- [WORK TO BE COMPLETED]: Rewrite the lines below as a Markdown table with two columns, Row and Line, numbering each row and skipping blank lines. Leave the pictures out of the table.

- [GIVEN DATA]:

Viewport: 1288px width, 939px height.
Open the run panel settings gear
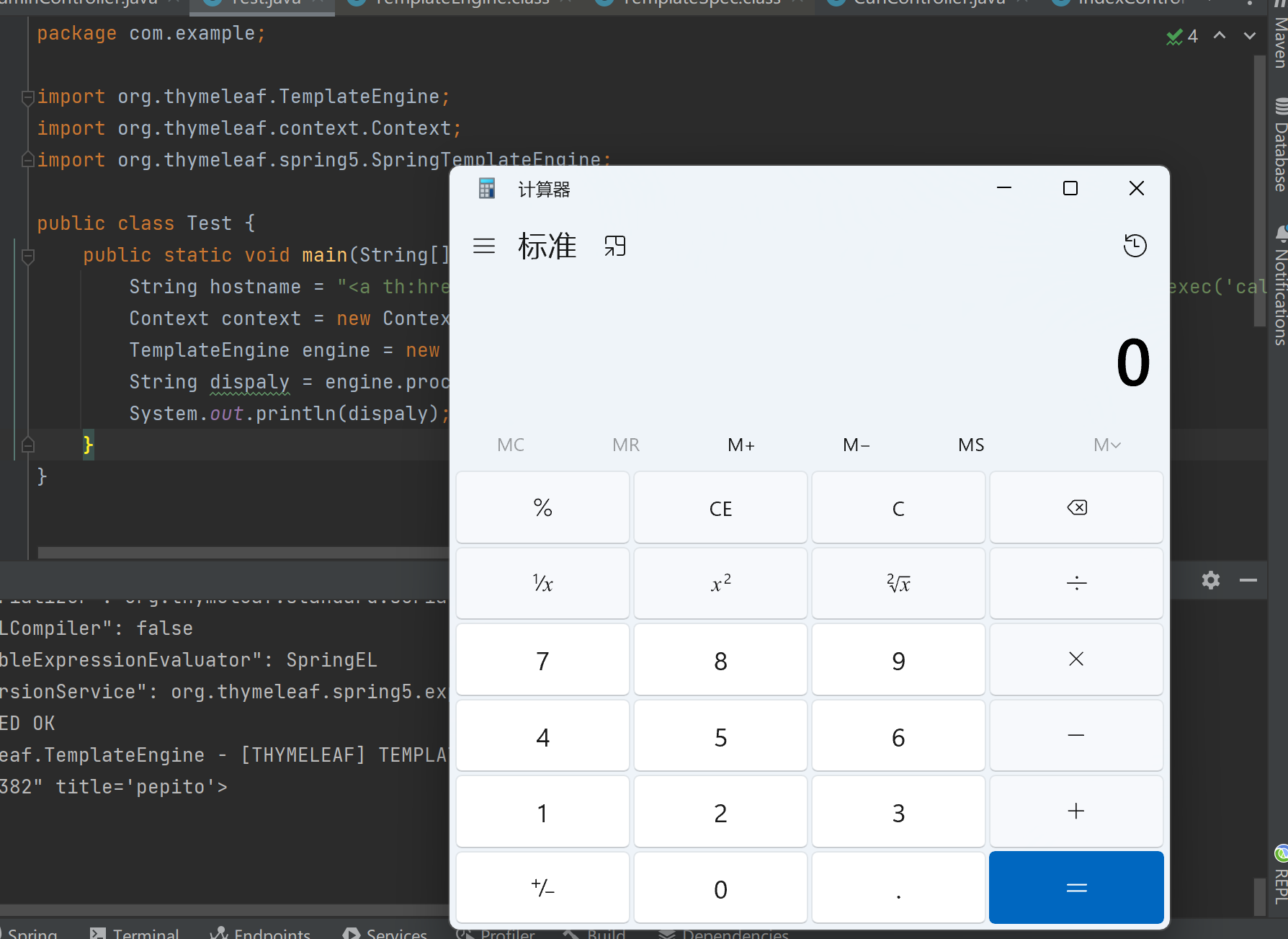pos(1211,580)
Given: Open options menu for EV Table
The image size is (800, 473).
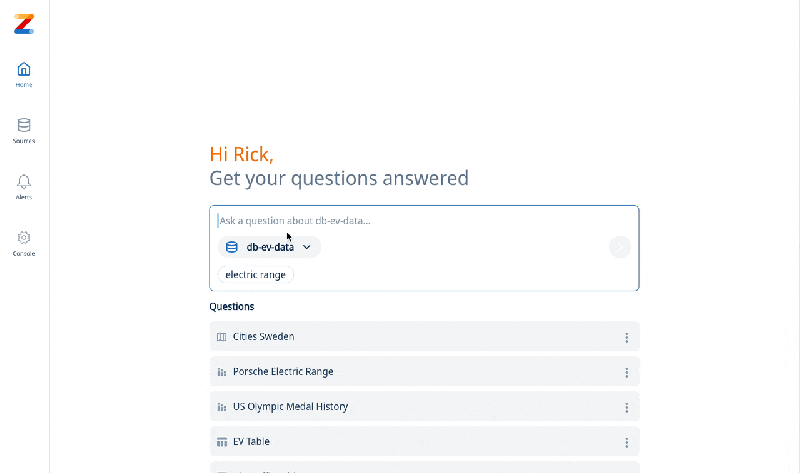Looking at the screenshot, I should pyautogui.click(x=627, y=442).
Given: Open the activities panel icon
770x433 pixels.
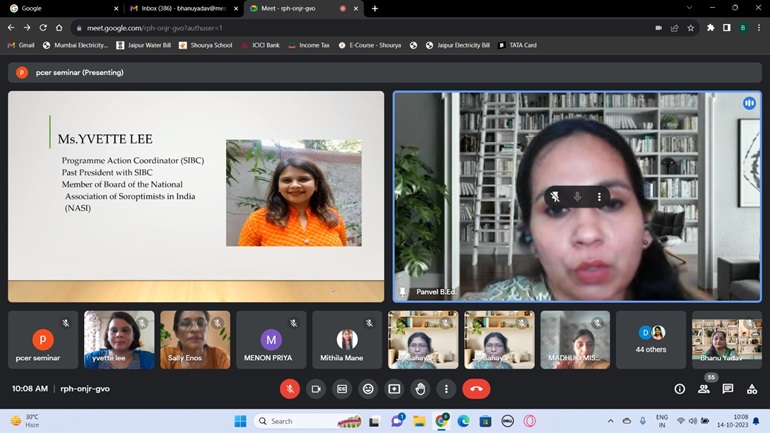Looking at the screenshot, I should (x=752, y=389).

- [RESULT]:
| Row | Line |
|---|---|
| 1 | Viewport: 1288px width, 939px height. |
| 2 | Open the run panel settings gear |
| 3 | pos(1211,580) |
| 4 | Given: Open options menu for EV Table |
| 5 | The image size is (800, 473). |
| 6 | Looking at the screenshot, I should pyautogui.click(x=627, y=442). |
| 7 | Given: Open the activities panel icon |
| 8 | 770x433 pixels. |
| 9 | Looking at the screenshot, I should (x=752, y=389). |